AWS Storage Blog
Secure data in a multi-tenant environment by automatically enforcing prefix-level encryption keys in Amazon S3
Many organizations need to store and process data that belong to multiple entities, commonly referred to as multi-tenancy. In these situations, it is important to secure every tenant’s data and ensure that a consumer can only access the data that they require for their responsibilities and nothing more. In particular, if a user or application needs to access the data of User A, then providing that access should not unintentionally lead to the user or application having access to other users’ data. Although restricting direct access to the data is one way to adhere to the principle of least privilege, another option that provides you with two layers of protection is to encrypt the data and make sure that access to the keys used to encrypt the data is also strictly controlled. When using encryption keys, it is important to use different keys for data that belongs to different entities to keep access to the data isolated.
A typical pattern when storing data belonging to multiple entities is to use one Amazon Simple Storage Service (Amazon S3) bucket per entity so as to keep the data isolated. If the number of entities is large, then you could store the data in the same bucket but with different prefixes. S3 provides many options to keep the data encrypted. By default, S3 applies server-side encryption with S3 managed keys (SSE-S3) as the base level of encryption for every bucket. When working with Amazon S3 General purpose buckets, you also can set a default bucket encryption configuration on your bucket to automatically encrypt new objects with AWS Key Management Service (AWS KMS) keys (SSE-KMS). You can also use different customer managed AWS KMS keys for different S3 objects by passing in the AWS KMS key to use in your S3 PUT requests.

Stated task 1 — Rewrite the S3 encryption article from "A typical pattern" to "S3 PUT requests.", replacing "entities" with "tenants".

Listed records —
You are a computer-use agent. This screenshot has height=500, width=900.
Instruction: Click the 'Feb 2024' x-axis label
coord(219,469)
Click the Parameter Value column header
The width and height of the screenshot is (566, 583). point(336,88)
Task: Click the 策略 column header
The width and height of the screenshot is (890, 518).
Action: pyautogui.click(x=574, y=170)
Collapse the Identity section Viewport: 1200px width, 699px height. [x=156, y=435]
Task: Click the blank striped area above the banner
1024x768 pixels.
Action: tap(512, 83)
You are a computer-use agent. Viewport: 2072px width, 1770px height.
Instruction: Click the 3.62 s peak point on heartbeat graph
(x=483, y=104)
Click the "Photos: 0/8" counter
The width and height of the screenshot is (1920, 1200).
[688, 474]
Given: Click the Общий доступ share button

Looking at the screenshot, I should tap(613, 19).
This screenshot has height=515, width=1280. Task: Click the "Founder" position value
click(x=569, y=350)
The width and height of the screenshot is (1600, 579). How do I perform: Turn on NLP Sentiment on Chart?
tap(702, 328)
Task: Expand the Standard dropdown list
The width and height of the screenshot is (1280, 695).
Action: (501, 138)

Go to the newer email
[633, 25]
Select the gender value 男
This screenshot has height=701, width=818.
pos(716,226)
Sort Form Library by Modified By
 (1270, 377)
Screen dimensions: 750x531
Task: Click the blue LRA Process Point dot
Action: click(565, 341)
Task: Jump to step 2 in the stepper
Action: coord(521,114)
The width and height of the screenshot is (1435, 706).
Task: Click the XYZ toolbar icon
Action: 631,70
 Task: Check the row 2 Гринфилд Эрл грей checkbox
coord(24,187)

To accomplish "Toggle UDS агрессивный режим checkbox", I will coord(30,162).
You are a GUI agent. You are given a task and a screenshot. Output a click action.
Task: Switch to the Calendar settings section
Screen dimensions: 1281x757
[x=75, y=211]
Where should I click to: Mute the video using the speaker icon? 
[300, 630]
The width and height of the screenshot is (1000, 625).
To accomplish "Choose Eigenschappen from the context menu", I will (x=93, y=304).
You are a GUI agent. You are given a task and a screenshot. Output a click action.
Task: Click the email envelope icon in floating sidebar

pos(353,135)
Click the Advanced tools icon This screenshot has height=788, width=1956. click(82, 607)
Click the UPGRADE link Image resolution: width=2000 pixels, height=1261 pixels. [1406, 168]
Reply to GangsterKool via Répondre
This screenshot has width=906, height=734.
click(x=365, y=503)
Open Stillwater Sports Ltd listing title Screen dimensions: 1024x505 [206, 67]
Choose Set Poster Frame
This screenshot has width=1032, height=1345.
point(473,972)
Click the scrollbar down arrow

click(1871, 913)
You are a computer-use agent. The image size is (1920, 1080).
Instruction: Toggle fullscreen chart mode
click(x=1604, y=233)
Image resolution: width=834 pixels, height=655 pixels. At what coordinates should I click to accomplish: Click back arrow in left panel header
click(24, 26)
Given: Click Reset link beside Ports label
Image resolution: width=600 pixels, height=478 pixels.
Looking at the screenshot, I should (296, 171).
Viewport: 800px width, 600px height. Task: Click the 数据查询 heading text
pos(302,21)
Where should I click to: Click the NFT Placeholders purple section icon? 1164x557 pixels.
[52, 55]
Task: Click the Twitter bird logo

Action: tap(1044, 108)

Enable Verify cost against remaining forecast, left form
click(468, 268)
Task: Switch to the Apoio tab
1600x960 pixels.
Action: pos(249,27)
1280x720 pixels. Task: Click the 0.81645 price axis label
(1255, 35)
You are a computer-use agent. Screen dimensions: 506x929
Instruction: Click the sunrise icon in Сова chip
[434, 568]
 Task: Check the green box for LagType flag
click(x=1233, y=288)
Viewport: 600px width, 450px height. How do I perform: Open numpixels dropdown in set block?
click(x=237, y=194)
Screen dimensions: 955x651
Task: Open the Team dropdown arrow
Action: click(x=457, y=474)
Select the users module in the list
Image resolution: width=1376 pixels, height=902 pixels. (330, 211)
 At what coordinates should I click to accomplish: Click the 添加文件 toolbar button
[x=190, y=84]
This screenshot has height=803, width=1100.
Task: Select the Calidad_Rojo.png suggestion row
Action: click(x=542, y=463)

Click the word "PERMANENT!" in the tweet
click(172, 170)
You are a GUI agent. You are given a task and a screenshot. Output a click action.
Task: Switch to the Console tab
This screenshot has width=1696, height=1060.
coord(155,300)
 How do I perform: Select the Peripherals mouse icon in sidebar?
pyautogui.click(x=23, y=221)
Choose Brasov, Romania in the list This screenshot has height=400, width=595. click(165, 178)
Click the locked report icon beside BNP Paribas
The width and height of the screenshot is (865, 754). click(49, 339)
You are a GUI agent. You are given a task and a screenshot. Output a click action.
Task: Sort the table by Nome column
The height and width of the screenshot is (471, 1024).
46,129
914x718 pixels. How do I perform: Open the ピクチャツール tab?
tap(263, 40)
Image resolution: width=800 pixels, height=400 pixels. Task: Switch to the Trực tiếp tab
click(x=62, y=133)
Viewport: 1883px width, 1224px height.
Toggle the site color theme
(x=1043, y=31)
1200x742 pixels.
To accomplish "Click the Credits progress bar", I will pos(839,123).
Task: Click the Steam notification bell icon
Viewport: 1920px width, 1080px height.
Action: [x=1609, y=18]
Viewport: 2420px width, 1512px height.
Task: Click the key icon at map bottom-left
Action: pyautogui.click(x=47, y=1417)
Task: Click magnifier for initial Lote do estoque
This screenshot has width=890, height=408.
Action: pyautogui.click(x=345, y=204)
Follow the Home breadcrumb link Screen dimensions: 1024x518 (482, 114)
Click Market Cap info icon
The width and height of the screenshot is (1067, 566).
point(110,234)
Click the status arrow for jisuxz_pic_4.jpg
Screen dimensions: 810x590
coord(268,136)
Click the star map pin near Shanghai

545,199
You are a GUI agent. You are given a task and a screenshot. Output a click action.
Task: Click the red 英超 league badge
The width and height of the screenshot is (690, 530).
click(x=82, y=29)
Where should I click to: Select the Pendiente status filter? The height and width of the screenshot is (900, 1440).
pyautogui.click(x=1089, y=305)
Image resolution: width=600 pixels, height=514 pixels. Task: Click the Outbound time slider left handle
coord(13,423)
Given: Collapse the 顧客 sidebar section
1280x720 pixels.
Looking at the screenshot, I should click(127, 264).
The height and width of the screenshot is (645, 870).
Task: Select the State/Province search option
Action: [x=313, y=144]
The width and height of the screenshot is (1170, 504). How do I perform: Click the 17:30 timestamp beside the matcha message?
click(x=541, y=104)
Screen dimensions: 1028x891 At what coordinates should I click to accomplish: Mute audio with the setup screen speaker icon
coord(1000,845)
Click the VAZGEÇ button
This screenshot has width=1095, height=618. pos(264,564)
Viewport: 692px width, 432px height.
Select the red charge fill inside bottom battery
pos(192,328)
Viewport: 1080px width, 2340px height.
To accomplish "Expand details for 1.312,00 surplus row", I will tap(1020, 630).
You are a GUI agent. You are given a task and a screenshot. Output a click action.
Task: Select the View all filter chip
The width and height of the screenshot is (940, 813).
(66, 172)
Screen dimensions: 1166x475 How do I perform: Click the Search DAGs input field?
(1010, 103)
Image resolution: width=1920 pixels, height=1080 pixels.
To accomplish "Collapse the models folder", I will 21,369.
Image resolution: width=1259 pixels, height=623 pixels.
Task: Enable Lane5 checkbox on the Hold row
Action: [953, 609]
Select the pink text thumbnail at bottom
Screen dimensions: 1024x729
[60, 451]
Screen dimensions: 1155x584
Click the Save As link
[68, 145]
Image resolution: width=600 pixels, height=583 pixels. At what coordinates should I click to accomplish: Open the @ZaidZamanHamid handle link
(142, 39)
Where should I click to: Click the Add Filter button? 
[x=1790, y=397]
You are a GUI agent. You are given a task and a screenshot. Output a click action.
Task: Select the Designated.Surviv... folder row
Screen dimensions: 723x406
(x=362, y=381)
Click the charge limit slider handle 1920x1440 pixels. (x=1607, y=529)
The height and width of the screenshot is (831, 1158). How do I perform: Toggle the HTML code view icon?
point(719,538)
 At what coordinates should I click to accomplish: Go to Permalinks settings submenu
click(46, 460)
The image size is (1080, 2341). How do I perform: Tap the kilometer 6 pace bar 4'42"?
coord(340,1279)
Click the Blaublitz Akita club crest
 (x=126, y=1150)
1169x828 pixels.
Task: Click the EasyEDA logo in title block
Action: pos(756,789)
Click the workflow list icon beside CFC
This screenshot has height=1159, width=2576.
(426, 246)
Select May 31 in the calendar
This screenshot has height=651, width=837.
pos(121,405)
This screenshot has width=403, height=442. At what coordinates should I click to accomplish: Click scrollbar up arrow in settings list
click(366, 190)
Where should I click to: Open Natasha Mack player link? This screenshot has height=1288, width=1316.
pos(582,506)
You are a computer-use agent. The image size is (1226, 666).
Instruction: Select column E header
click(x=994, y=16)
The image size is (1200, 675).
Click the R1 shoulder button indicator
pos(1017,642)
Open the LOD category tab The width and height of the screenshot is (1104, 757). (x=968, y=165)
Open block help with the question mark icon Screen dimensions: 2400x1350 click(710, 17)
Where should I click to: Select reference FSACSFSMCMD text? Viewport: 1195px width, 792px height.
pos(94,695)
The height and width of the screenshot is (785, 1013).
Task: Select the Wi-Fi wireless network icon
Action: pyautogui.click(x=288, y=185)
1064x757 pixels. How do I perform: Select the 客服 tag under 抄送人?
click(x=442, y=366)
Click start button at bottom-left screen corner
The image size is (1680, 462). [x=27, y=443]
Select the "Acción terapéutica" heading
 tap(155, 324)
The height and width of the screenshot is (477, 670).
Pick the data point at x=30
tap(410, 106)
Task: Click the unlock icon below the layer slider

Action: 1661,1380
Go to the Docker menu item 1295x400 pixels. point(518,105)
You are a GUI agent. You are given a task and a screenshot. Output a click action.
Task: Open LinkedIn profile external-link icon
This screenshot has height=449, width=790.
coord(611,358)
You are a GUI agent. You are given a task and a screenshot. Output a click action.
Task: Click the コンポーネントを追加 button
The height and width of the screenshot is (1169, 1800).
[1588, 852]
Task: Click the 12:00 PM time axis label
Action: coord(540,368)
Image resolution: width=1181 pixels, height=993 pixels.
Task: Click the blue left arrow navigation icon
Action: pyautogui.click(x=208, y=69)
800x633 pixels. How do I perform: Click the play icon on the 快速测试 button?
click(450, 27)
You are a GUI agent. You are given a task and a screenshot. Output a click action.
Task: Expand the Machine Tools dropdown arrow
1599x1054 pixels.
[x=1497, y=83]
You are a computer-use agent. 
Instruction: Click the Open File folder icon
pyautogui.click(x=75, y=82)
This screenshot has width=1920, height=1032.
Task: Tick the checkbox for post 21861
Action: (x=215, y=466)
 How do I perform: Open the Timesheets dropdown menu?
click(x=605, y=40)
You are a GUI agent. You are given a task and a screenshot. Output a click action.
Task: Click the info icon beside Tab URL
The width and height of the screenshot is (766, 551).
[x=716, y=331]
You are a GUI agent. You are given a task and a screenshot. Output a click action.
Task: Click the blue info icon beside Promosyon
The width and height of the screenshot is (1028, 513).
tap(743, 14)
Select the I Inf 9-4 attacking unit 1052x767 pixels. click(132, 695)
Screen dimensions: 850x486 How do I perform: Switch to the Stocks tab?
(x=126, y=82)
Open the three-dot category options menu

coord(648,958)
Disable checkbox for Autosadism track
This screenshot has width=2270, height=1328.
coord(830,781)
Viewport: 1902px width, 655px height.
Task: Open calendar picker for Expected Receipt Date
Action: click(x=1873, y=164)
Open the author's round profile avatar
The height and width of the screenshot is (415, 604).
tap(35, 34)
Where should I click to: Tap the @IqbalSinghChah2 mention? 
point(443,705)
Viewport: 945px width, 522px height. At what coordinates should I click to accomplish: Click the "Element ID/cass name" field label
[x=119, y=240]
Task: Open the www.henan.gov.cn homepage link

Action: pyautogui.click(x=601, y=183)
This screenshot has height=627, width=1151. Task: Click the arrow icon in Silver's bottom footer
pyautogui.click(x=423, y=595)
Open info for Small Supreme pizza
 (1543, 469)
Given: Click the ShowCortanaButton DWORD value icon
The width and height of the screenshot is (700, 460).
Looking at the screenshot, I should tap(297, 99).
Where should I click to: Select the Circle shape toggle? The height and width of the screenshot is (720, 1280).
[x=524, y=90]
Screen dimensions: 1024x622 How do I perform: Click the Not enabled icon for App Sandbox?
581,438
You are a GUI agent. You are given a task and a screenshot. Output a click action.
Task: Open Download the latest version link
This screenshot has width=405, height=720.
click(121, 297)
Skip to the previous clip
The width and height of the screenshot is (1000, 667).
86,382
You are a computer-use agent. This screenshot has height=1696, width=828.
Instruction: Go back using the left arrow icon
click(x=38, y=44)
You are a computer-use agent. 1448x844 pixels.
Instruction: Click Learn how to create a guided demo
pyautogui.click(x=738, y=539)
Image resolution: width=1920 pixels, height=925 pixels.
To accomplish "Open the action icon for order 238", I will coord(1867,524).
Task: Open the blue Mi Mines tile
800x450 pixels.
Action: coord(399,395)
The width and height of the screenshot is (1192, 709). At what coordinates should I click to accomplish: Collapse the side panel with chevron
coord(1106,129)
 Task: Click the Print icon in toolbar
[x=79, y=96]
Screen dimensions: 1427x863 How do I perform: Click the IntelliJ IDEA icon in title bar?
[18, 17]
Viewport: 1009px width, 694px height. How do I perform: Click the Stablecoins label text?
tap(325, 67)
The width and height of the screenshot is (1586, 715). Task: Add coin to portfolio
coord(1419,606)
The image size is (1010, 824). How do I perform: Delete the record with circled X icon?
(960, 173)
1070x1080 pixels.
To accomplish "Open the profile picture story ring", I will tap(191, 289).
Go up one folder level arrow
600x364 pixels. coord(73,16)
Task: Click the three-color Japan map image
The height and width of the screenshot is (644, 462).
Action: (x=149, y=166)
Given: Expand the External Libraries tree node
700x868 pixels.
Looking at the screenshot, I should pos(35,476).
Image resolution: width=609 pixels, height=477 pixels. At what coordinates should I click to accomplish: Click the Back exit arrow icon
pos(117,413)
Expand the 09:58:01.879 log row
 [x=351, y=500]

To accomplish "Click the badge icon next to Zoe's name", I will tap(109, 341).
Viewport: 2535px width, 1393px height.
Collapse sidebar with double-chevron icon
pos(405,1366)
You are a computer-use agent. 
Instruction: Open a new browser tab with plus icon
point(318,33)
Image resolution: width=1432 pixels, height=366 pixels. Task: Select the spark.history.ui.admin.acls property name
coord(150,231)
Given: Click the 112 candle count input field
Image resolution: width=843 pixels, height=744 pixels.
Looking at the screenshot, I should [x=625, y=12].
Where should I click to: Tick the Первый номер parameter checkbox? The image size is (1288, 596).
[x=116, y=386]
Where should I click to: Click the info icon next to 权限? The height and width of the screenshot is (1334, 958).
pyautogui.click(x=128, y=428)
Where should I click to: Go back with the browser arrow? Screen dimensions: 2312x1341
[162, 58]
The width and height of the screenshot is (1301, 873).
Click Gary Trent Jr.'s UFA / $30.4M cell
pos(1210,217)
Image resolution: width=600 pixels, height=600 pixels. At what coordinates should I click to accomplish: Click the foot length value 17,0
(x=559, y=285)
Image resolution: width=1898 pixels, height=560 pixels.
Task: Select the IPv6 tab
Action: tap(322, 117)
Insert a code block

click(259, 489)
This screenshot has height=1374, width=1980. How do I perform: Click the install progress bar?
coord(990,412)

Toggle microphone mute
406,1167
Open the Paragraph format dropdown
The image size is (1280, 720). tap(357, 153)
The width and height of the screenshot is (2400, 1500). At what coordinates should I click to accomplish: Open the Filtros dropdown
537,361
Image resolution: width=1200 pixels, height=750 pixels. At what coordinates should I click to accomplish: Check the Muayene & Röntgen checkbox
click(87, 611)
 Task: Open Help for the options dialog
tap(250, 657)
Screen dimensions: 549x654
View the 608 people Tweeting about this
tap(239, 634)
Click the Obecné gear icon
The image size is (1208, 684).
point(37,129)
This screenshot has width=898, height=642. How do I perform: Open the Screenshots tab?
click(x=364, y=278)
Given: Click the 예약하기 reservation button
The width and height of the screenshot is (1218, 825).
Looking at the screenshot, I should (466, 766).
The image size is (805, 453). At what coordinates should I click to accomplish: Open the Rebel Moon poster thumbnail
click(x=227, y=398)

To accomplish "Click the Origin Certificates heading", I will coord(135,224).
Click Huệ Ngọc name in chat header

Stated task 2 — Lay out the records from the line with "Given: Click the 112 candle count input field" to the line with "Looking at the screenshot, I should [x=625, y=12]." as a Markdown table with the columns Row and Line, numbering each line and leaving out blank lines.

Correct answer 1 —
A typical pattern when storing data belonging to multiple tenants is to use one Amazon Simple Storage Service (Amazon S3) bucket per entity so as to keep the data isolated. If the number of tenants is large, then you could store the data in the same bucket but with different prefixes. S3 provides many options to keep the data encrypted. By default, S3 applies server-side encryption with S3 managed keys (SSE-S3) as the base level of encryption for every bucket. When working with Amazon S3 General purpose buckets, you also can set a default bucket encryption configuration on your bucket to automatically encrypt new objects with AWS Key Management Service (AWS KMS) keys (SSE-KMS). You can also use different customer managed AWS KMS keys for different S3 objects by passing in the AWS KMS key to use in your S3 PUT requests.

Correct answer 2 —
| Row | Line |
|---|---|
| 1 | Given: Click the 112 candle count input field |
| 2 | Image resolution: width=843 pixels, height=744 pixels. |
| 3 | Looking at the screenshot, I should [x=625, y=12]. |